The soccer ball lamp that hangs outside the restaurant on the corner of 18th and Capp Streets in the Mission leaves little doubt about what’s going on inside. Its name, written on a street sign hung up over its door, all but confirms it: Balompié.
Owner Amadeo Gonzalez Figueroa told Gazetteer SF that when he first opened the restaurant in 1987, he was up at 1 a.m., a bit drunk, trying to think of a name. He came up with Commentarios. “Because I wanted to relate it to soccer — everybody can come here and talk about soccer, and I said, ‘Nah.’”
A half-hour later he hit upon Balompié.
In over 50 years of playing, coaching, and watching soccer, I was embarrassed to admit that I had never heard the word. But I was absolutely familiar with the term “fútbol” – and even prefer it, for obvious reasons, to “soccer.”
“The right word, the correct word, is balompié,” he assured me. It’s a combination of balón, ball, and pie, foot. In Spain and Argentina, he continued, it’s balompié. In El Salvador, where Gonzalez Figueroa is from, he allowed that it could be fútbol or balompié; the same is true in Mexico, Colombia, and Venezuela.
Balompié Cafe has been at its Mission corner location for 39 years. Inside, it is lit by five more globe lamps. The walls are covered in banners, most of them given to Gonzalez Figueroa from his customers, representing teams from around the world. The restaurant’s two big screen TVs play nothing but balompié. While some Mission locals support Central or South American teams, many, including Gonzalez Figueroa, also love and come to watch the European leagues.

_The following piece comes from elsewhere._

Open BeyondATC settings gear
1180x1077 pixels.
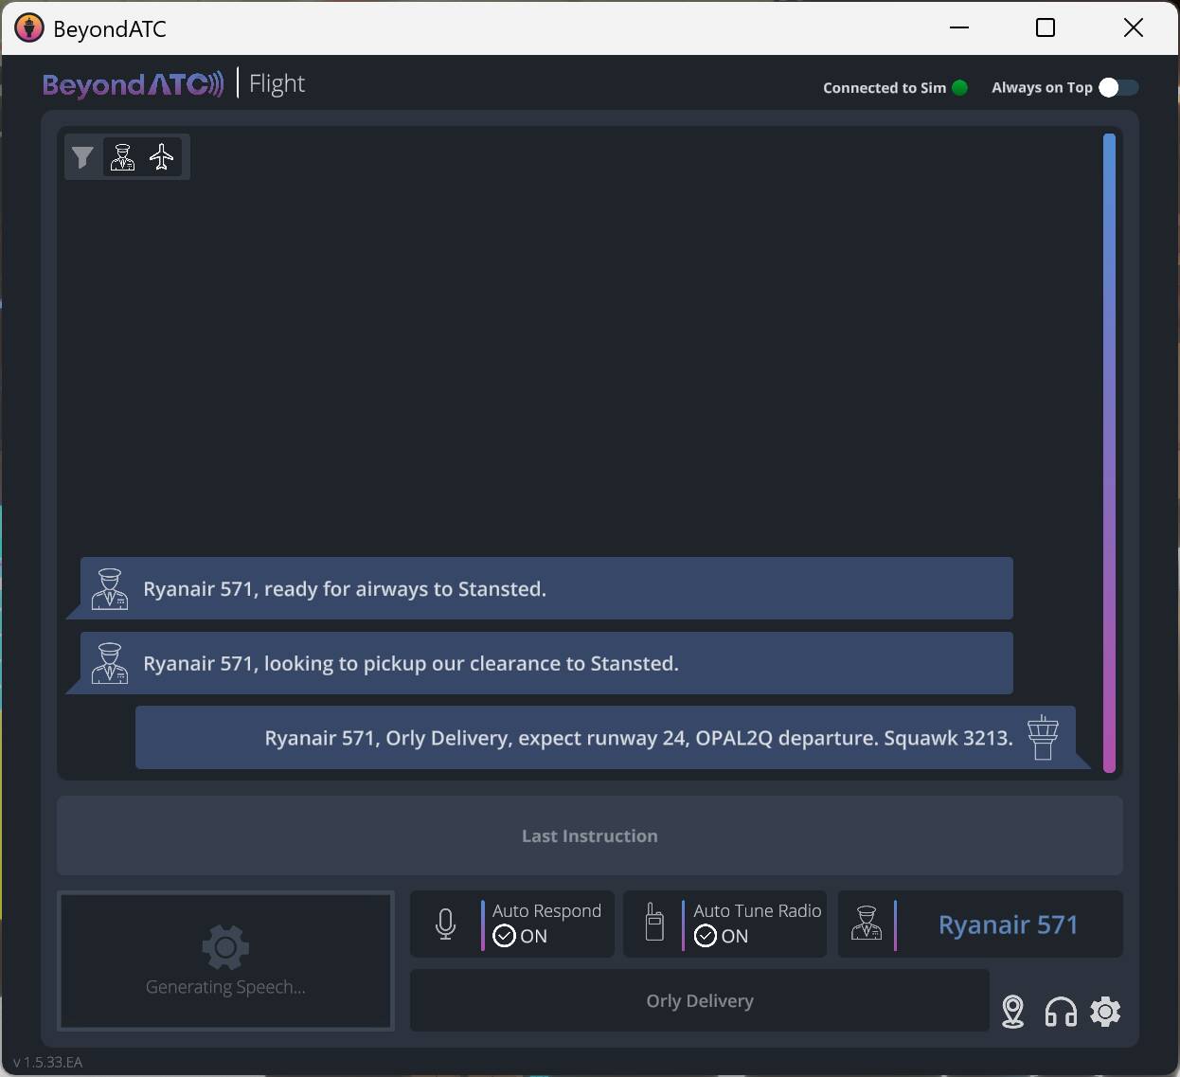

No restaurant can survive for four decades on balompié alone. The cafe’s Salvardoran menu is based on Gonzalez Figueroa’s grandmother’s recipes, and maintained by chef Patricia Jimenez, who has cooked there for 36 years. It includes carne encebollada, or beef steak with onions, and a long list of pupusas, filled with combinations of cheese, beef, pork, or chicken. My favorite was filled with spinach, zucchini, and cheese. I ate them with a side of rice and beans, and a Modelo poured into a cup shaped like a human calf and foot wearing a shin guard and balompié cleat. My son spared a sip of the best horchata I’ve tasted.

Gonzalez Figueroa, 72, played professional soccer in El Salvador and semi-pro when he moved to San Francisco when he was 20 years old. He said the restaurant has had its ups and downs. In the early 1990s, he said, “I had to fight with all the pimps because they came in and they wanted to use the restroom.” Later, Gonzalez Figueroa struggled with norteños and sureños, calmly recalling ducking for cover during a shootout on the cafe’s corner. He said he used to keep a machete under his cash register for protection, and is convinced that he once saved the life of a teenager who took refuge in the restaurant from gang members who wanted to kill him.
These days, Balompié Cafe feels like the right place to be for breakfast, lunch, or dinner — especially during the World Cup. On Wednesday night, Eliza Naverrete, a server at the restaurant, was wearing her Mexico jersey, as were many customers. Mexico easily advanced to the next knockout round, joining other teams that Gonzalez Figueroa said will be good for business: Argentina, Brazil, Colombia, and the US.

Naverrete was assisted by Evelyn Figueroa, Amadeo’s wife, who took me through a tour of the decor. The sets of goalkeeper gloves attached to the walls and cleats lining the shelves belong to her son, Amadeo Alejandro Figueroa, who plays for the local El Farolito team. To perfect her skills in a professional kitchen, Figueroa said, she attended and graduated from City College’s culinary program.
The restaurant’s Mission location is sometimes referred to as Balompié Cafe #1. The couple opened a second one in Figueroa’s hometown of Metapán, El Salvador, which they closed because it was too difficult to maintain quality control from such a distance. Balompié Cafe #3, located between Glen Park and Bernal Heights, was such a success that they sold it to a partner.
Gonzalez Figueroa is opening another restaurant in the East Bay city of Richmond shortly after the World Cup. I asked if it’ll be called Balompié Cafe #4.
“No. It’s just called Balompié,” he said.